_Source information_:
============

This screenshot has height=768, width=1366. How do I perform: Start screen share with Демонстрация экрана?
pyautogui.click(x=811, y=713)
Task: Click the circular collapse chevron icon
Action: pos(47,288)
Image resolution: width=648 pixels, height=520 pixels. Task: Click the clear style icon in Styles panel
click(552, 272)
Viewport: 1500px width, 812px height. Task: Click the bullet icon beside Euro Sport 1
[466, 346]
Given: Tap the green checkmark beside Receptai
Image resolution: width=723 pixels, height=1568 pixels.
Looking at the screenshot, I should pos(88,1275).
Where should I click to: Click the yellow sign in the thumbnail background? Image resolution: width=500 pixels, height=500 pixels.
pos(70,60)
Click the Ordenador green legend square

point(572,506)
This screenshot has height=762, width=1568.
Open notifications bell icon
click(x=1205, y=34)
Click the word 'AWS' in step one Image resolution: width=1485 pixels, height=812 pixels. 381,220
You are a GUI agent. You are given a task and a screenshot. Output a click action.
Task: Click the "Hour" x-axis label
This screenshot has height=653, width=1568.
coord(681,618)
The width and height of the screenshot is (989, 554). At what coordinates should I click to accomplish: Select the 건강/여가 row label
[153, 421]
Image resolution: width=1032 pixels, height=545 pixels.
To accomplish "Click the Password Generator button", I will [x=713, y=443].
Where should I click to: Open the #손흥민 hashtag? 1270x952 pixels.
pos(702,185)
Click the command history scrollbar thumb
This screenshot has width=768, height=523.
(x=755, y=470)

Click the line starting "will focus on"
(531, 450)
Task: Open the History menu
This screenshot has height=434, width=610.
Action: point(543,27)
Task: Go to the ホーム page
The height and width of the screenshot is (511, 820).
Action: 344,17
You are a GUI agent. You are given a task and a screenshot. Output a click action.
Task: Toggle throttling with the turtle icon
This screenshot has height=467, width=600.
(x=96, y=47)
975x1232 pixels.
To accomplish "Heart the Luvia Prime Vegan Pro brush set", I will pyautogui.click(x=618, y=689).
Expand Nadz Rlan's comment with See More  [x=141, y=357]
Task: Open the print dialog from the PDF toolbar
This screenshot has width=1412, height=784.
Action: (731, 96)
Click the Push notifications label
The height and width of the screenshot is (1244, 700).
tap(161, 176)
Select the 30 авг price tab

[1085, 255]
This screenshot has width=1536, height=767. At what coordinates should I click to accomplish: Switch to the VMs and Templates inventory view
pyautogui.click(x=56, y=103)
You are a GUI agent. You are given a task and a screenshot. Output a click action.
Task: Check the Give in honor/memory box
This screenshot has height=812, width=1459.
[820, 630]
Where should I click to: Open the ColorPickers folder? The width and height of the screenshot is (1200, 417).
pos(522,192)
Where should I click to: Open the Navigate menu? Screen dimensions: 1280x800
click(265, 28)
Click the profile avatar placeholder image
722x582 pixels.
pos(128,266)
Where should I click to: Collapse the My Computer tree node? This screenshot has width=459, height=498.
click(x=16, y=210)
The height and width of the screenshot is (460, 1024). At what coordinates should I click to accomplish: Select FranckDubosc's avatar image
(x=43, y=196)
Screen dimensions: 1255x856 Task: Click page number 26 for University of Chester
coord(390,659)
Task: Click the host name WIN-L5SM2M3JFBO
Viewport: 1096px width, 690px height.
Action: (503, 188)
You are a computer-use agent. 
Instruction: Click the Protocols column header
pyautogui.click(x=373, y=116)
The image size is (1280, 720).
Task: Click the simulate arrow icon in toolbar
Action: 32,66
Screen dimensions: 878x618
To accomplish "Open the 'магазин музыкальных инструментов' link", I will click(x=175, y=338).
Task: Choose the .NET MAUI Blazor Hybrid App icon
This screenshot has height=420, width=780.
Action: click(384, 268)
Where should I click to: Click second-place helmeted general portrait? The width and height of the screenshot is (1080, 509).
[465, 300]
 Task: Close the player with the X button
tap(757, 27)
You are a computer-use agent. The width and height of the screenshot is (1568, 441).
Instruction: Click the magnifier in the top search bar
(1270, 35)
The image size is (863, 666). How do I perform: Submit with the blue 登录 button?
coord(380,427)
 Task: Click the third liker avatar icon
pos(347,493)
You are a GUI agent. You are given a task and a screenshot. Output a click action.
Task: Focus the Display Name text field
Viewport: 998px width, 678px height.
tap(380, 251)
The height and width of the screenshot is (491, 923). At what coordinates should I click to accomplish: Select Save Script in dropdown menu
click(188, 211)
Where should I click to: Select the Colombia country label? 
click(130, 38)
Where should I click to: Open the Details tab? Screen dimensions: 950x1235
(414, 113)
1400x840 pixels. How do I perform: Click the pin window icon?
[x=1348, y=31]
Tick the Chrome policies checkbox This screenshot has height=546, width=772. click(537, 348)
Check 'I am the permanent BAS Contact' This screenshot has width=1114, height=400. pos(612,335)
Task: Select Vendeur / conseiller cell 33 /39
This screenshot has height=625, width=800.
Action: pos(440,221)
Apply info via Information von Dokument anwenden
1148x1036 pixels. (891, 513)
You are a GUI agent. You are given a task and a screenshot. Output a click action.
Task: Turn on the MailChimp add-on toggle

============

_Task objective_:
Return, with no change at all, every line in the entries above from the line containing "Image resolution: width=1032" through the line containing "975x1232 pixels.".

_Output for this task_:
Image resolution: width=1032 pixels, height=545 pixels.
To accomplish "Click the Password Generator button", I will [x=713, y=443].
Where should I click to: Open the #손흥민 hashtag? 1270x952 pixels.
pos(702,185)
Click the command history scrollbar thumb
This screenshot has width=768, height=523.
(x=755, y=470)

Click the line starting "will focus on"
(531, 450)
Task: Open the History menu
This screenshot has height=434, width=610.
Action: point(543,27)
Task: Go to the ホーム page
The height and width of the screenshot is (511, 820).
Action: 344,17
You are a GUI agent. You are given a task and a screenshot. Output a click action.
Task: Toggle throttling with the turtle icon
This screenshot has height=467, width=600.
(x=96, y=47)
975x1232 pixels.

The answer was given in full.